Chapter 25: Old Ladies in Straw Hats
We fled the park at 6 a.m., which is an absurd time to be alive, let alone driving. After errands and our first depressing encounter with the U.S. Postal Service (“your mail is here, but also isn’t”), we finally checked in on our overgrown land at Jurassic Lane. The weeds now stand at my height, and I half expect dinosaurs to appear.
The day’s highlight, however, was the pool at Kingsdale. Imagine a resort designed entirely for grandmothers with perfect lipstick and enormous straw hats, who enter the water with the express purpose of never actually swimming. The water was warm, the gossip was hotter, and I felt like I’d stumbled into a very glamorous bingo club. Still, it was 'our' pool, which meant that for a brief, glorious moment, I was living the high life. Then it was back to stealth camping in the heat, which I suspect is the universe’s way of keeping me humble.
Chapter 26: Salvation in the Form of Cold Air
Stealth camping was slowly killing us, so by Thursday we cracked and checked into Blowing Springs RV Park. Full hook-up. Air conditioning. I nearly wept when the vents came on.
Dinner was pasta bolognese cooked in the thermal cooker, which normally would’ve been unremarkable, but with cold air blasting through the van it tasted like Michelin-star cuisine.

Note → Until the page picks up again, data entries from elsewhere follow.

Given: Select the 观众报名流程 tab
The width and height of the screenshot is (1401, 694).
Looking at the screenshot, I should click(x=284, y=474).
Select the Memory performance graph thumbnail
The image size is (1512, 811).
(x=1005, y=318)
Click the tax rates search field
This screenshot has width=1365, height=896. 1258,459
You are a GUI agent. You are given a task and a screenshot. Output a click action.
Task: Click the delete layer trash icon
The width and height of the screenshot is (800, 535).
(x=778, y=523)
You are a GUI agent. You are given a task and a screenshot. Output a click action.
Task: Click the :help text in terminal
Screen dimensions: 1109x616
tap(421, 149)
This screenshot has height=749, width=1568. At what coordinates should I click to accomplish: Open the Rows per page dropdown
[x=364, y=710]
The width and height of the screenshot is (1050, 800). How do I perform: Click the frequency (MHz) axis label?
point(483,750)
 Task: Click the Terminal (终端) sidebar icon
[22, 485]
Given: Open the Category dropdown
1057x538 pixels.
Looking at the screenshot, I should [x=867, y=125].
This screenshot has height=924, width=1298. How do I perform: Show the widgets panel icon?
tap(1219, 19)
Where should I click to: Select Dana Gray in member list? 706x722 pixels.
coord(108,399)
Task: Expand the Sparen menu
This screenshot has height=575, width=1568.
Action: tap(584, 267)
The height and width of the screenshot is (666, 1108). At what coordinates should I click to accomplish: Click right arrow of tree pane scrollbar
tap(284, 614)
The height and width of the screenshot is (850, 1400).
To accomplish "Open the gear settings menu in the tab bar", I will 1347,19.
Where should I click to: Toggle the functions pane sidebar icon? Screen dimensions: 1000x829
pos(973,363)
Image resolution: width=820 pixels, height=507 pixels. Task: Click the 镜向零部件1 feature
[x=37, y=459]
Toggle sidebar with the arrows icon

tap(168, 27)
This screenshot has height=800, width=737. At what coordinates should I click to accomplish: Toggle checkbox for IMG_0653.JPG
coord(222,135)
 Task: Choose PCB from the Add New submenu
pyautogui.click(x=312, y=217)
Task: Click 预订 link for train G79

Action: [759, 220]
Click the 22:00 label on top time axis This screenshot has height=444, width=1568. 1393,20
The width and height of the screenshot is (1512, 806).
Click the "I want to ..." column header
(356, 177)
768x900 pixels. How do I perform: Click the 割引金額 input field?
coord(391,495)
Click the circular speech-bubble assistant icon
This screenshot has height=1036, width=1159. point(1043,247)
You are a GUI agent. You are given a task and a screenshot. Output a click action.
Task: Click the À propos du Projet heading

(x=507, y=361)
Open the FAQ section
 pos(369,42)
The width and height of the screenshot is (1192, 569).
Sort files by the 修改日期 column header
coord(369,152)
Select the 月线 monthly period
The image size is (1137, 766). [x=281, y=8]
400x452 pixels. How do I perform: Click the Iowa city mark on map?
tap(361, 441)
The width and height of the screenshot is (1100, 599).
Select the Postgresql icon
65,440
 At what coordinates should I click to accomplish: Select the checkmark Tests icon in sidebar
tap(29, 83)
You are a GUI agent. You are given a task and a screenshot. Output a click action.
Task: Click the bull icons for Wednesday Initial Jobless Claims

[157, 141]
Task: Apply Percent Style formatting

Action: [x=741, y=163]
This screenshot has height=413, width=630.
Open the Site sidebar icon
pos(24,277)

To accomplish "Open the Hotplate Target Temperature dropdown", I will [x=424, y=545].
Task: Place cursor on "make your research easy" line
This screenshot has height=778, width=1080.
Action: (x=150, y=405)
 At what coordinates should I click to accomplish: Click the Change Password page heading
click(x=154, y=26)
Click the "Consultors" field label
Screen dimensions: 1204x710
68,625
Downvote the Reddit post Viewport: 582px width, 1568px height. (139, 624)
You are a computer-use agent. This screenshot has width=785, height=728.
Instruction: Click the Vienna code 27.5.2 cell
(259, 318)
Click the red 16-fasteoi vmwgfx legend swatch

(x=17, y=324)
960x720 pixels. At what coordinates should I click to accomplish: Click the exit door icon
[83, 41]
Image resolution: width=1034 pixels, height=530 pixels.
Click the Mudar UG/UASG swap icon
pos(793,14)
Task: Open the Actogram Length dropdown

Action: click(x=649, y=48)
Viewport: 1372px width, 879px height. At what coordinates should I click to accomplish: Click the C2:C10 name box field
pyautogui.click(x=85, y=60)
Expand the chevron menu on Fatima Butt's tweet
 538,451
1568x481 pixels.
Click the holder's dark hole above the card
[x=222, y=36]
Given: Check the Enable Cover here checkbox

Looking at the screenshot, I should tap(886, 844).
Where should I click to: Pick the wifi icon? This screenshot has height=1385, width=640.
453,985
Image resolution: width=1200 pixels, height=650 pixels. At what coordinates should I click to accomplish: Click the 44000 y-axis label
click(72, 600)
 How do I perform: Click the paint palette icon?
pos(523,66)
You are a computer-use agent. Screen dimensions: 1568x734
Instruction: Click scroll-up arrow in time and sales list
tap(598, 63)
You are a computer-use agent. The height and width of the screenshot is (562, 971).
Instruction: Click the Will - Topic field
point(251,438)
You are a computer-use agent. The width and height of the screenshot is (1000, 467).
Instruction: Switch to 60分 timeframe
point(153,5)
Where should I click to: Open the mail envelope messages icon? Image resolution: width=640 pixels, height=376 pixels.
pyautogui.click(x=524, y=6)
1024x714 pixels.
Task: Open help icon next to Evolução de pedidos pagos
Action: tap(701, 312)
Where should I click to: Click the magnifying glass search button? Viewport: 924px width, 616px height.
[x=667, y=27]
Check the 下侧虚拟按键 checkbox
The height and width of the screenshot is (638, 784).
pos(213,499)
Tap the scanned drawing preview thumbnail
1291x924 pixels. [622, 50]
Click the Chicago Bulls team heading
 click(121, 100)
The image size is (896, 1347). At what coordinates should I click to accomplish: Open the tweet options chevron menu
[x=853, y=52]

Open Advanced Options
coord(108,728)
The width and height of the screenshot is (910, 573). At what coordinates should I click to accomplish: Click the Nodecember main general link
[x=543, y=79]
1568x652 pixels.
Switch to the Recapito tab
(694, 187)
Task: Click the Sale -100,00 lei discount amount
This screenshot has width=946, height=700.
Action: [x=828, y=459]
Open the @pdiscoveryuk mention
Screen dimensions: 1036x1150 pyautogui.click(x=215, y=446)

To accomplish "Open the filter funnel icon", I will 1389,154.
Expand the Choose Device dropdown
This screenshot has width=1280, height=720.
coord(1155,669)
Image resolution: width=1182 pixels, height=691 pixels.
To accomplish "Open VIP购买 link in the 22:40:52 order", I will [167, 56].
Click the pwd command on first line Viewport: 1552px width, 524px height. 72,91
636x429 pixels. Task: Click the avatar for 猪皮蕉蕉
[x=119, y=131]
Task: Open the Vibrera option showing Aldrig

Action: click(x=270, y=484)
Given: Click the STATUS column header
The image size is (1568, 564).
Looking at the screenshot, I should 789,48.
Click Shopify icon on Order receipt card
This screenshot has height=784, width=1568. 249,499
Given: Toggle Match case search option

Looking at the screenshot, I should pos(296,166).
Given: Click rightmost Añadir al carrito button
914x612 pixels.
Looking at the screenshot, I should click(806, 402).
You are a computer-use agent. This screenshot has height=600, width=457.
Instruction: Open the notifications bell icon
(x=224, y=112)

Afterward we discovered the actual “Blowing Spring,” which turned out to be a tiny creek with a cave at the end that exhaled cold air like a subterranean air conditioner. I considered dragging our bed over and never leaving. Vanlife has lowered my standards so thoroughly that I now regard geology as a climate-control system.
Chapter 27: Hubert the Duck and the Economics of Bread
Friday morning we met Hubert the duck at Turnbuckle Farm. Hubert is a duck who believes he’s human, which probably explains why he ignored the other ducks and strutted around like he owned the place. If he spoke he would be doing so with a British accent. Sadly, Hubert’s goodies cost more than my self-respect, so we left empty-handed.
We retreated to Horseshoe Bend campground, where the only real criterion was electricity hook-up. At this point, I’d choose a tent pitched on a landfill if it came with AC. Nelson swam in Beaver Lake while I stayed in the van like a Victorian invalid, nibbling salad and applauding myself for not perishing. This is marriage: one of you dives bravely into nature, the other refuses to move until the thermostat reads “civilized.”
Chapter 28: Heatstroke, Hair Dye, and the Hands of Thor
Monday marked Nelson’s return to office life and my battle against the Arkansas furnace. By mid-week I was half-delirious and booked a massage at Kingsdale. Enter Melissa: a petite girl who looked like she’d snap if a breeze hit her. Instead, she dismantled my sore muscles with the precision of a blacksmith. By the end, I was so blissfully limp that I’d have signed over the deed to our land if she’d asked. Best $55 I’ve ever spent.
Revived, I tackled the van: laundry, cassette toilet, hair dye, and meatballs, all while congratulating myself for surviving without spontaneously combusting. Then came a minor heatstroke, which was, in hindsight, inevitable. Luckily, the AC was roaring, which made recovery feel almost decadent.
Dinner was a simple meatball bowl, but under the influence of cold air. Vanlife has taught me many things, but chief among them: comfort is everything, and AC turns ordinary into divine.